The U.K. could be gearing up to hit a handful of tech firms with enforcement orders (and potentially fines) related to a children’s online privacy and safety Code which has been in force for a year.
“The ICO are currently looking into how over 50 different online services are conforming with the code, with four ongoing investigations. We have also audited nine organisations and are currently assessing their outcomes,” the data protection watchdog said in a blog post yesterday marking the one-year anniversary of the Code coming into application.
The Telegraph, which has interview with information commissioner, John Edwards — who heads up the Information Commissioner’s Office (ICO) — in today’s paper reports that two of the four social media and tech firms under investigation are household names.

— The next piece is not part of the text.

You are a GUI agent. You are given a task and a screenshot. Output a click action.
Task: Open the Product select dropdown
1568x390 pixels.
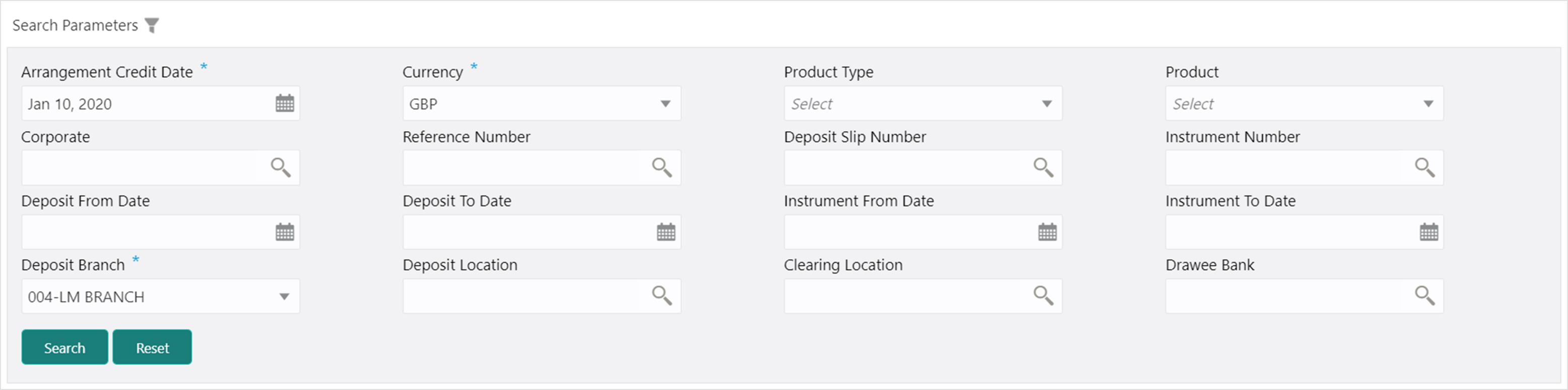[x=1304, y=103]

Its reports says decisions by the ICO on whether to prosecute are expected to be announced within weeks.
“This code makes clear that children are not like adults online, and their data needs greater protections,” Edwards told the Telegraph. “We’ll use our enforcement powers where they are required.”
The companies in question have not been named — either by the newspaper or the ICO — but last November, the watchdog wrote to Apple and Google after concerns had been raised with it about how the pair assess apps on their respective mobile app stores to determine which age ratings they apply.
The ICO described its outreach then as an “evidence gathering process to identify conformance with the code” — although it remains to be seen whether the two tech giants are among the four firms facing possible enforcement, or if they’re just among the wider group whose compliance the watchdog has been eyeing.
“Unfortunately, we are unable to name the companies at the minute due to ongoing investigations,” a spokeswoman for the ICO confirmed when asked if it can share any more details.
The ICO first published the children’s Code back in 2020. It contains 15 standards for what’s billed as “age appropriate design” — essentially it’s a set of design recommendations for web services that are likely to be accessed by kids, containing recommendations such as setting high privacy defaults and not using heavy-handed engagement tactics that could keep kids unhealthily hooked on using a digital service.
The overarching aim is for the Code to encourage to platforms to safeguard kids from accessing inappropriate content and prevent them being commercially data-mined, although the ICO regulates personal data (rather than content) — the latter responsibility will fall to Ofcom under the incoming Online Safety Bill (assuming another change of U.K. prime minister does not lead to a legislative rethink on that front).